Can you give every line of the material below as a numbered list, leaving out the blank lines?
──────── MATERIAL
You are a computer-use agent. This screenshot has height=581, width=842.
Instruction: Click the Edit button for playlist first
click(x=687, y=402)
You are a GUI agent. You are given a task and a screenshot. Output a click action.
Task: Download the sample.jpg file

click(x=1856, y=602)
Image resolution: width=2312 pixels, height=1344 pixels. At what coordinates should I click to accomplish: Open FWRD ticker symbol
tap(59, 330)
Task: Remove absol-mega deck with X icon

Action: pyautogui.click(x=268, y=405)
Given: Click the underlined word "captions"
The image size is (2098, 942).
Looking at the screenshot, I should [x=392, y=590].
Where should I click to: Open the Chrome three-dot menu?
────────────────
*CORRECT RESULT*:
1. You are a computer-use agent. This screenshot has height=581, width=842.
2. Instruction: Click the Edit button for playlist first
3. click(x=687, y=402)
4. You are a GUI agent. You are given a task and a screenshot. Output a click action.
5. Task: Download the sample.jpg file
6. click(x=1856, y=602)
7. Image resolution: width=2312 pixels, height=1344 pixels. At what coordinates should I click to accomplish: Open FWRD ticker symbol
8. tap(59, 330)
9. Task: Remove absol-mega deck with X icon
10. Action: pyautogui.click(x=268, y=405)
11. Given: Click the underlined word "captions"
12. The image size is (2098, 942).
13. Looking at the screenshot, I should [x=392, y=590].
14. Where should I click to: Open the Chrome three-dot menu?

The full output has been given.